Motorcyclists make up a small fraction of the vehicles that occupy our roadways and, due to weather conditions and changes of seasons, the number of cycles in operation changes drastically throughout the year. Motorcycles, like all other vehicles, are frequently involved in traffic accidents. Unfortunately, since motorcycles are smaller than all other types of motorized vehicles and as users are exposed, rather than enclosed; the consequences of motorcycle losses are severe. Compared to accidents involving enclosed, four-wheeled (or greater) vehicles:
- motorcycles are usually totaled (cost to repair exceeds value of cycle) in a far higher percentage of incidents
- motorcycle riders and passengers are far more likely to be killed
- motorcyclists are more vulnerable to loss caused by distractions
- a higher percentage of fatal accidents involve drivers at extremes (young, inexperienced operators and senior drivers who may have deteriorated driving skills)
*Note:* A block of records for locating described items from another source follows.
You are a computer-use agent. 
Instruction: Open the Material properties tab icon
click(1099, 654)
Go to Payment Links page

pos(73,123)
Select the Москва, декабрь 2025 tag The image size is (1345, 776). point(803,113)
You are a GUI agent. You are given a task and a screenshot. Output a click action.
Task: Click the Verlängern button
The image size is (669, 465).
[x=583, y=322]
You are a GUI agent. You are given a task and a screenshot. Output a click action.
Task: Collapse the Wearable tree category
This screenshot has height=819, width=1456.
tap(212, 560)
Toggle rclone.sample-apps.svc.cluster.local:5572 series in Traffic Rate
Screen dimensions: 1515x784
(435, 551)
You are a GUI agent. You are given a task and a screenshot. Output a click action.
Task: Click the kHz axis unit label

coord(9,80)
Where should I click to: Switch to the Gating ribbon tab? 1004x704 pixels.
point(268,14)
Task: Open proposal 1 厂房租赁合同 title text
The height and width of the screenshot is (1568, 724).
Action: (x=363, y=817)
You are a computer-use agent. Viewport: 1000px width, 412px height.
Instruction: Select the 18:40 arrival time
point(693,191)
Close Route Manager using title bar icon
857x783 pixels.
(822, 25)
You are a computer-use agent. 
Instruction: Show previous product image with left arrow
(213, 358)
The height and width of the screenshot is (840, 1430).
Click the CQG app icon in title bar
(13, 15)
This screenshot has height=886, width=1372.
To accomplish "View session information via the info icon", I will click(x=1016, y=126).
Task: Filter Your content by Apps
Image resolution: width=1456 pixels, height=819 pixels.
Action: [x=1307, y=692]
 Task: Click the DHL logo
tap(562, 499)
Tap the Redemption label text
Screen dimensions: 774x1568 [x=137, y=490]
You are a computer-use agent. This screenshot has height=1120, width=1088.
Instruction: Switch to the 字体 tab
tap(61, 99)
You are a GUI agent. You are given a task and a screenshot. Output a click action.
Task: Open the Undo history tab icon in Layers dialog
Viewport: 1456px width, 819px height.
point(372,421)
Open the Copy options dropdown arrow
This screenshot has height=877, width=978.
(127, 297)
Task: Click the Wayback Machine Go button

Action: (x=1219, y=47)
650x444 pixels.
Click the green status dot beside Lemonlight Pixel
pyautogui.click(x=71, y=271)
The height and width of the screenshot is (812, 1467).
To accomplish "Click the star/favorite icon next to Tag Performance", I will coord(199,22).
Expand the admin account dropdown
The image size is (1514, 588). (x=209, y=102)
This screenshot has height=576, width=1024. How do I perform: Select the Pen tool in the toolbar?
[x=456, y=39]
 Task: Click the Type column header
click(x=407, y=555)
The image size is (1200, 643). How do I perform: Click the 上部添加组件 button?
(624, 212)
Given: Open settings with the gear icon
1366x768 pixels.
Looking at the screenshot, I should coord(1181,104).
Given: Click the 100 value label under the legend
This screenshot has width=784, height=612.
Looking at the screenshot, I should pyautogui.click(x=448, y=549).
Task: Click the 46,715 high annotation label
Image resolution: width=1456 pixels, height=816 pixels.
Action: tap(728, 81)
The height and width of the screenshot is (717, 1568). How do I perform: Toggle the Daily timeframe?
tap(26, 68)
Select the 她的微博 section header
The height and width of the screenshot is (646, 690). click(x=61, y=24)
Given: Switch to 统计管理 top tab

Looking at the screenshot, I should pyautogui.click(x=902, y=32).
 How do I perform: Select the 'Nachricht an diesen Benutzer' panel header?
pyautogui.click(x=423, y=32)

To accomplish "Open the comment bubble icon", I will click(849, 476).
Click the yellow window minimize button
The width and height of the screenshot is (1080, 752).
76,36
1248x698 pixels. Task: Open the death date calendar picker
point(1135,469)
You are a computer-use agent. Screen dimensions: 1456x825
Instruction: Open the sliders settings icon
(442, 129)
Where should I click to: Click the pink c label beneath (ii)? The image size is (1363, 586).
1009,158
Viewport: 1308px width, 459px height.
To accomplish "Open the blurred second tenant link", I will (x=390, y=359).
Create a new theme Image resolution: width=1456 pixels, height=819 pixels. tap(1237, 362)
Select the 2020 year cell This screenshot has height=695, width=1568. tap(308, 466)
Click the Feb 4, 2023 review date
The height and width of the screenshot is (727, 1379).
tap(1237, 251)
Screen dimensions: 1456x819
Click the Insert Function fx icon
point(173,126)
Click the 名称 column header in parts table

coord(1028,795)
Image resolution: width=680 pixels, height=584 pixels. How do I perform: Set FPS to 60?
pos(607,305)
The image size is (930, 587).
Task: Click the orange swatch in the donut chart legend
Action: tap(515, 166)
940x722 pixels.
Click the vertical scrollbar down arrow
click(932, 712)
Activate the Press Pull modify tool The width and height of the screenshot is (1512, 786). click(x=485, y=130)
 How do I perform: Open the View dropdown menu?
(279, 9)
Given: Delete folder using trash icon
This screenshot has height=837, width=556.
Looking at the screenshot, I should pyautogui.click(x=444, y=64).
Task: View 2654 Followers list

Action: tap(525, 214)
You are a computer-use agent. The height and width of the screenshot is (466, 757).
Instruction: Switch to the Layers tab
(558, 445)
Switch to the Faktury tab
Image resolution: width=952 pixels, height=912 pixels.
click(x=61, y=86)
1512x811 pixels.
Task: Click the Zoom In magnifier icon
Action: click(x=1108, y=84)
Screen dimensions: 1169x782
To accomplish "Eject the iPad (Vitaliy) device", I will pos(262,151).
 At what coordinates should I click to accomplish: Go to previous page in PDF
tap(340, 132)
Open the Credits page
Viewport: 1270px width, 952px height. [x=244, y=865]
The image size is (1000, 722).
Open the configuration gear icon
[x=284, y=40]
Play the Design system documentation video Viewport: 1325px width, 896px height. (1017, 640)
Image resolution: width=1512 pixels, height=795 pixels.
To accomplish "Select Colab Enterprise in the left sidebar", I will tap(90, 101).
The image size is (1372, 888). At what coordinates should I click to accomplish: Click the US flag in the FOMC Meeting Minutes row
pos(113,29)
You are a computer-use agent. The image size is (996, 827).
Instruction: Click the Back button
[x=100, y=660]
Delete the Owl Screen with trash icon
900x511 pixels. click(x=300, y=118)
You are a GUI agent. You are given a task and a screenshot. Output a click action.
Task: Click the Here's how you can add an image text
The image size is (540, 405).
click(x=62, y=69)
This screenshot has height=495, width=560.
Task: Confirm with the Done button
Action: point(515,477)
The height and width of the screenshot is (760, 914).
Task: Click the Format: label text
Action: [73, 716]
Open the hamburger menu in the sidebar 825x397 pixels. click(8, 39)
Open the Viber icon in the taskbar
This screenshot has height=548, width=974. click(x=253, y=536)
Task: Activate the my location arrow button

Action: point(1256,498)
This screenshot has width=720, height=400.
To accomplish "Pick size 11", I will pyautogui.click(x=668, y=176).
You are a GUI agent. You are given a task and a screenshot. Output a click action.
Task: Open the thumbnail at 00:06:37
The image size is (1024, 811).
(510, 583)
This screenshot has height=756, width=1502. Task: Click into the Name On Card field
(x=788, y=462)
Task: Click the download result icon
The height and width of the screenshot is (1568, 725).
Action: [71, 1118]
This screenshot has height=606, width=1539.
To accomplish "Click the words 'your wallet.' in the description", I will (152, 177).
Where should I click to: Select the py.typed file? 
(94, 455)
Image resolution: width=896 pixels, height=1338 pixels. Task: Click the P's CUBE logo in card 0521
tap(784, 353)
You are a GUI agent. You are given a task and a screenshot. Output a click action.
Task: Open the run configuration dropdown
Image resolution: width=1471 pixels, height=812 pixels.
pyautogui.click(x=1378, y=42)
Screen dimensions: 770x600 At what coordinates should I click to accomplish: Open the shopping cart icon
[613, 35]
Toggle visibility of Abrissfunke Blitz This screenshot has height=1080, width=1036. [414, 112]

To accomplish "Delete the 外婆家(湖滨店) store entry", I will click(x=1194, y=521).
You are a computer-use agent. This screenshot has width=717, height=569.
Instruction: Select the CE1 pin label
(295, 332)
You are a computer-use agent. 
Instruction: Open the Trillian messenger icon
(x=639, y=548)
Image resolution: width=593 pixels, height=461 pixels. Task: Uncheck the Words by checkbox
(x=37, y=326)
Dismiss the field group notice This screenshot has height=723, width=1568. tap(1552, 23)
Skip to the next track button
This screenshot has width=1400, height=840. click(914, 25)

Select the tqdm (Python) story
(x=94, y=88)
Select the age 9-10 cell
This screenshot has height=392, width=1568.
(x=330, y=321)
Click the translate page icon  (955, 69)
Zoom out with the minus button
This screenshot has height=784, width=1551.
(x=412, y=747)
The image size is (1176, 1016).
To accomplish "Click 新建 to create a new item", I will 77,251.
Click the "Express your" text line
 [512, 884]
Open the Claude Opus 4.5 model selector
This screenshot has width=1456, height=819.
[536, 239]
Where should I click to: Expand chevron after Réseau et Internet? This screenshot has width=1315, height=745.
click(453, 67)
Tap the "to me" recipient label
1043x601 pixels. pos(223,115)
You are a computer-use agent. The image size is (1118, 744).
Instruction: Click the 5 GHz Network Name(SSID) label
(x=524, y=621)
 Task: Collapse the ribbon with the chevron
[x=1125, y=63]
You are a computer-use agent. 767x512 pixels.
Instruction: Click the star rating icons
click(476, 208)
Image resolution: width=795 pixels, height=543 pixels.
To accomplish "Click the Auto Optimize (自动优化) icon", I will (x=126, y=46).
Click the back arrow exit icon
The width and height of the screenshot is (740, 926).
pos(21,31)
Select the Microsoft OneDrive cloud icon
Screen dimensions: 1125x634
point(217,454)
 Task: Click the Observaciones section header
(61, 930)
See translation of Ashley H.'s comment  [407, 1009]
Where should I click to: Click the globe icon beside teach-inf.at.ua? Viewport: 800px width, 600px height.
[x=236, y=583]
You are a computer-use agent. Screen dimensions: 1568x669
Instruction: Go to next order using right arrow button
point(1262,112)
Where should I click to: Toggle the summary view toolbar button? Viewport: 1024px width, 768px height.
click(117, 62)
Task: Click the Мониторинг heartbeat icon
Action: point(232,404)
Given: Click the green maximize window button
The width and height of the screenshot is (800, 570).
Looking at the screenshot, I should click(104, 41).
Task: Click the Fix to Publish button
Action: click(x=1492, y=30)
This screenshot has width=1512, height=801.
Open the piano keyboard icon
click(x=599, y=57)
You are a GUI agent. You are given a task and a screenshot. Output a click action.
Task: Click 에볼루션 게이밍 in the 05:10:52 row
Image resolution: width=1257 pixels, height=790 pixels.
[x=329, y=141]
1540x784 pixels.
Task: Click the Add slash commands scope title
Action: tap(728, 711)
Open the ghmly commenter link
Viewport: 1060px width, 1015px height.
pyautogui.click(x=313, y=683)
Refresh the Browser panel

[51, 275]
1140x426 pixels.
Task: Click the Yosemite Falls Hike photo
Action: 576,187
- Poor driving conditions (darkness, snow, ice, rain, fog) have a greater adverse impact on motorcyclists
- motorcyclists are more prone to speeding, increasing the likelihood of a crash occurring as well as substantially increasing the chance of a fatal result
Motorcycle operators should avoid behaviors and situations that make a dangerous situation deadlier. It is important that cyclists get proper instruction and licensing to operate motorcycles. Cycles should be operated in a manner to compensate for the fact that many drivers of other vehicles fail to see motorcyclists. Motorcyclists should wear properly rated helmets. Unfortunately, national statistics indicate that helmet wear is declining, even though most states have mandatory helmet laws. While drinking and driving is never a good idea, it is even a more serious problem with motorcycle operation. A higher percentage of fatal cycle accidents involve alcohol use.
While insurance protection is important; motorcyclists are best served by having a mindset to minimize or avoid motorcycle accidents.